• Data records:
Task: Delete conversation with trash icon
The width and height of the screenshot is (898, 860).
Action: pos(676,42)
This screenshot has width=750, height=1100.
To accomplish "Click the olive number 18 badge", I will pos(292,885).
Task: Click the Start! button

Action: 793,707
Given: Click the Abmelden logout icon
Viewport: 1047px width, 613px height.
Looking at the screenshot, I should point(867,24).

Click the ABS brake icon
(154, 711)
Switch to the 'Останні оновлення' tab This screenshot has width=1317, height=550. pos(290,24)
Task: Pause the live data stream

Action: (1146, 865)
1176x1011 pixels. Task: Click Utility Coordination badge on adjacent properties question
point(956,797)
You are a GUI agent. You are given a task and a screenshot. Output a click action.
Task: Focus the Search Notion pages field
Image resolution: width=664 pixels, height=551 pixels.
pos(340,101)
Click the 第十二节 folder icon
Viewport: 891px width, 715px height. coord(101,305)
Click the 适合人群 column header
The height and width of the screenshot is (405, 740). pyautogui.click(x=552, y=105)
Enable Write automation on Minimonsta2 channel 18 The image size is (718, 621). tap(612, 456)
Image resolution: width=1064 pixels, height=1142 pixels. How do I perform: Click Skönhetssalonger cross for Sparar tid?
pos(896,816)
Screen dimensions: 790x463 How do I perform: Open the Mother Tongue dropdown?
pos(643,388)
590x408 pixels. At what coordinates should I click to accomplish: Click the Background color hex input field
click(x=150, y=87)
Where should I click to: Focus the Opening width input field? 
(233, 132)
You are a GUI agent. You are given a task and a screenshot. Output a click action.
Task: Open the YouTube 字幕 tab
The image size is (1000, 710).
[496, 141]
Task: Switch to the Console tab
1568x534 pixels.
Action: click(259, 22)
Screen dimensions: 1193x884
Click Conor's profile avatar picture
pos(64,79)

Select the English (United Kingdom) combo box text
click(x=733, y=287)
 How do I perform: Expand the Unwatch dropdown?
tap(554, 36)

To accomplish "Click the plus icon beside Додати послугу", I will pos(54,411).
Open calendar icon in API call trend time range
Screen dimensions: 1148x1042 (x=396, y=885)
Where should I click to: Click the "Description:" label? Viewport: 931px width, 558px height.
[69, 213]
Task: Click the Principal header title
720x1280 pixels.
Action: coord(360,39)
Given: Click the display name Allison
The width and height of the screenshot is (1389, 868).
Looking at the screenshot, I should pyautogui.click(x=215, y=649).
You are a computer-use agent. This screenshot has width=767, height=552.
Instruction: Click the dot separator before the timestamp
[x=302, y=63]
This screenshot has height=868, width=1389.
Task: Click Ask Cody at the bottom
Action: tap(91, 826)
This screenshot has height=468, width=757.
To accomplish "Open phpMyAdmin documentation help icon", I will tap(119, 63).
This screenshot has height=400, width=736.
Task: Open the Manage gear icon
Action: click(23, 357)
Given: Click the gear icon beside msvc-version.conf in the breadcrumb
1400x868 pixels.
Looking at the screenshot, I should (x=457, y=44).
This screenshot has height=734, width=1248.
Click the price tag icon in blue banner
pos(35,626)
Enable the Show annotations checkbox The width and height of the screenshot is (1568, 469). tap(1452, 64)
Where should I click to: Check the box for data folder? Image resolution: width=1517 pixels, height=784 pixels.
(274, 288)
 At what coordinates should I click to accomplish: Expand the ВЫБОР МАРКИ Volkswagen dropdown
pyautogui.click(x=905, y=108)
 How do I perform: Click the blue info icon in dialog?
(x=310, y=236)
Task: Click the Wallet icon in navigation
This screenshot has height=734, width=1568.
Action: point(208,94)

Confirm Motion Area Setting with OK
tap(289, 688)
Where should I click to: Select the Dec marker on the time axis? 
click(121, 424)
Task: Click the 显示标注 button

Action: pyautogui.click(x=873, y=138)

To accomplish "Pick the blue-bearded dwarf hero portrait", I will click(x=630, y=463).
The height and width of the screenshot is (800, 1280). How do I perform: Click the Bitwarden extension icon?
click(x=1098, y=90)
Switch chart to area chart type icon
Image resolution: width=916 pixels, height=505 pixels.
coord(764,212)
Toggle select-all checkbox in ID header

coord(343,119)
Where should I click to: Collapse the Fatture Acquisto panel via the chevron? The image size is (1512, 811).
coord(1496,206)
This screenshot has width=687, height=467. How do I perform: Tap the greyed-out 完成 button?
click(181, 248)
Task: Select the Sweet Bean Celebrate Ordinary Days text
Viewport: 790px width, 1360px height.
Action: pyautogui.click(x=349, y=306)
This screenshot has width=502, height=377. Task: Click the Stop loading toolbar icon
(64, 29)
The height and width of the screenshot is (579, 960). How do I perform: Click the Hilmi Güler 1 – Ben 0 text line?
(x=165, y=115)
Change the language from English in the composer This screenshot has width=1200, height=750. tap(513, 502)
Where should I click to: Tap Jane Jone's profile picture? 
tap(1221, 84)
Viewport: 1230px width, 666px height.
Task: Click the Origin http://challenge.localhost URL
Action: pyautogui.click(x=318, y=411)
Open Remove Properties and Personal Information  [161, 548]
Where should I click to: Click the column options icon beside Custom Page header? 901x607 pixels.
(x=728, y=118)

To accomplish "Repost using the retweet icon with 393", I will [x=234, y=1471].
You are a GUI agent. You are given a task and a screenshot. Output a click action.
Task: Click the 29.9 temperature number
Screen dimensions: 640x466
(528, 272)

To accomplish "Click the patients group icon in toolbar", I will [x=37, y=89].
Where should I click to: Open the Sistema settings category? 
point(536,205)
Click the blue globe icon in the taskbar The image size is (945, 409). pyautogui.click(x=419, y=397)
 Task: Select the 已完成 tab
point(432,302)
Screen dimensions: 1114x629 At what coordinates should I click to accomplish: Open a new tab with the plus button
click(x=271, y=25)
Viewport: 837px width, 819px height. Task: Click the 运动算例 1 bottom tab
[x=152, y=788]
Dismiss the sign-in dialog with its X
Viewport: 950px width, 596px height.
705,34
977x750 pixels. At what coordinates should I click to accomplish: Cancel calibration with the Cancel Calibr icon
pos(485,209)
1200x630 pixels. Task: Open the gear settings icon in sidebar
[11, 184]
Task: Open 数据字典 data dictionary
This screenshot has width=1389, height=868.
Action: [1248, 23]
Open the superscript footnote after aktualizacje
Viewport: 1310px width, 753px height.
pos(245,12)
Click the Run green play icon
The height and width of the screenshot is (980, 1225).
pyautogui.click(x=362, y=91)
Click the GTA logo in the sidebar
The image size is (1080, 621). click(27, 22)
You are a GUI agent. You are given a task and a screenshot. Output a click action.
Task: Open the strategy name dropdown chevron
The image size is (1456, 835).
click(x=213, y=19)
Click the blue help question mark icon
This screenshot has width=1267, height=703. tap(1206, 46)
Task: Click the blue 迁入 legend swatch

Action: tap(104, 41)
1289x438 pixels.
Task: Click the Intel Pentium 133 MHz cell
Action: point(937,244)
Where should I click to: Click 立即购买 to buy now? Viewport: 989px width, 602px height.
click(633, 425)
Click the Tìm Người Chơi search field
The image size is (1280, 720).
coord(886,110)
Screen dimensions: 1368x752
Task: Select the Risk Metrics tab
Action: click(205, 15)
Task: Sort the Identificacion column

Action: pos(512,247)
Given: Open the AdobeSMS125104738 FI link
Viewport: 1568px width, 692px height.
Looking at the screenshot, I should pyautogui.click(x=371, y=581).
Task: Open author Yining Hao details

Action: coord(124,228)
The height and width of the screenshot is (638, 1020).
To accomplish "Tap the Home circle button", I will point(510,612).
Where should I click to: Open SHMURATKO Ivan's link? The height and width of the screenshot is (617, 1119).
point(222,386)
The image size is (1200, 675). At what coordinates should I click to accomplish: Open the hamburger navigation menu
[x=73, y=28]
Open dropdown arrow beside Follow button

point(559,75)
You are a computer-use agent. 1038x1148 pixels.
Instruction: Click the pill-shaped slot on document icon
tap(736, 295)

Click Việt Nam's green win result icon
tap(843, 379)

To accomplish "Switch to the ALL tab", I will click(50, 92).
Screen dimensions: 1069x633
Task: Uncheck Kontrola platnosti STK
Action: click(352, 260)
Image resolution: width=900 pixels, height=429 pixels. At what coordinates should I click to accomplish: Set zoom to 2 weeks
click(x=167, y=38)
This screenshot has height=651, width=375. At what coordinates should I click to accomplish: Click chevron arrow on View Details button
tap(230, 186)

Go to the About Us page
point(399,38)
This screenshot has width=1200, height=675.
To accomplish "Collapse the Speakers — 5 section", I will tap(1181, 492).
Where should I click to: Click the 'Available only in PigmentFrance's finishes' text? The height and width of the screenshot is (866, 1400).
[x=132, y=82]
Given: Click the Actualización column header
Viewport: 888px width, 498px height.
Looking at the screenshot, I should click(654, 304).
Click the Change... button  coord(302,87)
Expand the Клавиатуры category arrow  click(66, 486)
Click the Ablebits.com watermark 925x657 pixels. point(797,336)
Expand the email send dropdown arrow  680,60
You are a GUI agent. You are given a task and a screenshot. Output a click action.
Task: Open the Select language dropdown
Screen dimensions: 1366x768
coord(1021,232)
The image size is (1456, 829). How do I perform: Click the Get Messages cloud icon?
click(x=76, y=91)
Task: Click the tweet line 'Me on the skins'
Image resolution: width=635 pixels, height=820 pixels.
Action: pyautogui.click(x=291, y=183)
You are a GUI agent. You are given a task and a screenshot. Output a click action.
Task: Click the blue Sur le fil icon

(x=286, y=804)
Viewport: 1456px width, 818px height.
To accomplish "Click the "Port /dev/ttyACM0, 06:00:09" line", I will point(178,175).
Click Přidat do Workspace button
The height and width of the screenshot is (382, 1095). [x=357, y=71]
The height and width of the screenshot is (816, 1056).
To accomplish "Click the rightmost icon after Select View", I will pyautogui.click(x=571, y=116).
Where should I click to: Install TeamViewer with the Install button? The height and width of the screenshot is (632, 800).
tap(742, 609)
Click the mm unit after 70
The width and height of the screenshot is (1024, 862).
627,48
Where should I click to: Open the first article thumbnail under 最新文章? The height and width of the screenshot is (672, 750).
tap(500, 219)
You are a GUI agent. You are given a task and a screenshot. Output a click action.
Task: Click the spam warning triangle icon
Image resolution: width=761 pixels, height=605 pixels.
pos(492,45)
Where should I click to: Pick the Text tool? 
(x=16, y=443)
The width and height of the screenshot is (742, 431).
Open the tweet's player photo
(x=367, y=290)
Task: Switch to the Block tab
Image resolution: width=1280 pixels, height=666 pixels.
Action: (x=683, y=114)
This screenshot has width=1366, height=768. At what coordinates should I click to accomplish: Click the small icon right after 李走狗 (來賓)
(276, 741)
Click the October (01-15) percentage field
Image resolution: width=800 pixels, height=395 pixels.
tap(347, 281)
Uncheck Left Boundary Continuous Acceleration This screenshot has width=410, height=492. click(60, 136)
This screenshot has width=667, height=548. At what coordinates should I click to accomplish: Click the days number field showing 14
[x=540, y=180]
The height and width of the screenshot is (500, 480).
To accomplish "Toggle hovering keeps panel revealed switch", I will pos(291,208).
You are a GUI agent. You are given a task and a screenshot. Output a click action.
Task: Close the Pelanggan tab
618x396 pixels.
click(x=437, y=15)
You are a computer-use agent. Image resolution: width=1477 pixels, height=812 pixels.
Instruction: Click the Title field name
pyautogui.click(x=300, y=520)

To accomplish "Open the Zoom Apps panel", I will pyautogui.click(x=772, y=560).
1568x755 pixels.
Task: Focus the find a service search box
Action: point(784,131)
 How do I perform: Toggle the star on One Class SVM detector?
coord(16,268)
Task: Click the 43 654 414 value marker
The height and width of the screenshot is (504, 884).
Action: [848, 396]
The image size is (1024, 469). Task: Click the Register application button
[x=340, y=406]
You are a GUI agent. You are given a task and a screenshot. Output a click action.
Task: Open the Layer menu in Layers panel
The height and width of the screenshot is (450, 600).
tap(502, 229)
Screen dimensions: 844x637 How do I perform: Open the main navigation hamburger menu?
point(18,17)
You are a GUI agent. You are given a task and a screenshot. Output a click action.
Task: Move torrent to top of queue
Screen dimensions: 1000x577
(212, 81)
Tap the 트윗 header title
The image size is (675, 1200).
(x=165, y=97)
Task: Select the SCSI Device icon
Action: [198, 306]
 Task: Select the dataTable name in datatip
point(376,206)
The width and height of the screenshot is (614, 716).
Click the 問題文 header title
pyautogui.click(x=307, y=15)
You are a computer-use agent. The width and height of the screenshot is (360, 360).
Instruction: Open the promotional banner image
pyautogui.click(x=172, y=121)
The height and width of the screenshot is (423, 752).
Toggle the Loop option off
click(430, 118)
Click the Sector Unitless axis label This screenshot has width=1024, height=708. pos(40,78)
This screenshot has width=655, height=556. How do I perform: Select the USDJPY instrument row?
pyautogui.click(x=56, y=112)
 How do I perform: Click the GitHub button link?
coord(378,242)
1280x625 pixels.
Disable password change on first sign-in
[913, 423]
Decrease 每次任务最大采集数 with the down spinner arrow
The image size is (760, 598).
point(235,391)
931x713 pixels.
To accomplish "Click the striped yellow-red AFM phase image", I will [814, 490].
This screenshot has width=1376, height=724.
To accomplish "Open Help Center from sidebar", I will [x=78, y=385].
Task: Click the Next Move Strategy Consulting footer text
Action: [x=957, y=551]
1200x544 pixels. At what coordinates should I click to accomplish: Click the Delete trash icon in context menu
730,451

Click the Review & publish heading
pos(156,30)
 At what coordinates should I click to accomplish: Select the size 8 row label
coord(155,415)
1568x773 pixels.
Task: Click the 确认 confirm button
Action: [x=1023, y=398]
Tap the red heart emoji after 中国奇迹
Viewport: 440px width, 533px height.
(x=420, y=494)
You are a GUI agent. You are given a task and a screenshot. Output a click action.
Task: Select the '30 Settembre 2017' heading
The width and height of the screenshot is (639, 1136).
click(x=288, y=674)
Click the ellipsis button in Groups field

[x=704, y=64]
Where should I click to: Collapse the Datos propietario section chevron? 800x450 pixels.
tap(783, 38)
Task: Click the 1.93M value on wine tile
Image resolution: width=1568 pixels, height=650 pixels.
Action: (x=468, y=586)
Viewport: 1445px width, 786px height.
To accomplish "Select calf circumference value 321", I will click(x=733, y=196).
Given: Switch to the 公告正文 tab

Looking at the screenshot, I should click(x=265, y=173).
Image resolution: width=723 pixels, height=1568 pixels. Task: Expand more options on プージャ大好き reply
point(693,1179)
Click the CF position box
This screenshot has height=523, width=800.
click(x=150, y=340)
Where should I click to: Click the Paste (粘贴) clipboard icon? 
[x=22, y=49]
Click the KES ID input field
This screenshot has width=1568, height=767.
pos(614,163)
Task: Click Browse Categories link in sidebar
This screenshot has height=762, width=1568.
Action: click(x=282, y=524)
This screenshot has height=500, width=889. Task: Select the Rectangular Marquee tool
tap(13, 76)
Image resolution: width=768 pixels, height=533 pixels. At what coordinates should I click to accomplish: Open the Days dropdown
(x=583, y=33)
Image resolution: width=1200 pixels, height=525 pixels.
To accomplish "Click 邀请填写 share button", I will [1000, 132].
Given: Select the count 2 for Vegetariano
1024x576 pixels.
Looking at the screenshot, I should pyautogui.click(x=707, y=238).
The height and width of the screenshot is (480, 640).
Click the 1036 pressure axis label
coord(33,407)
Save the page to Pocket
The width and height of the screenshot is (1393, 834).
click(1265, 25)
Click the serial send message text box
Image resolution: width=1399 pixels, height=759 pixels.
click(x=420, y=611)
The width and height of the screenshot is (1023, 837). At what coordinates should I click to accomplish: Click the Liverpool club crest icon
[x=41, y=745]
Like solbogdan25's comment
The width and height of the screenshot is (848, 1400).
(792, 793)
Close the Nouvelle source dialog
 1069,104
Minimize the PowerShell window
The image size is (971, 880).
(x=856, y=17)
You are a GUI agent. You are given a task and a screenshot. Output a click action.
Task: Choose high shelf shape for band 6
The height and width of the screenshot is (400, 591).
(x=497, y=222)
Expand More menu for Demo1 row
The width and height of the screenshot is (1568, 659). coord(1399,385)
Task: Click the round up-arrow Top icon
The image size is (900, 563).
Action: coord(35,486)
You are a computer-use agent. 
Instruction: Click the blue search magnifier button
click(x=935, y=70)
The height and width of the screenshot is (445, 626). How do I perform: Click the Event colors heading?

• Task details: Using the material above, gather every line that includes "language".

• Result of this exercise:
Change the language from English in the composer This screenshot has width=1200, height=750. tap(513, 502)
Task: Open the Select language dropdown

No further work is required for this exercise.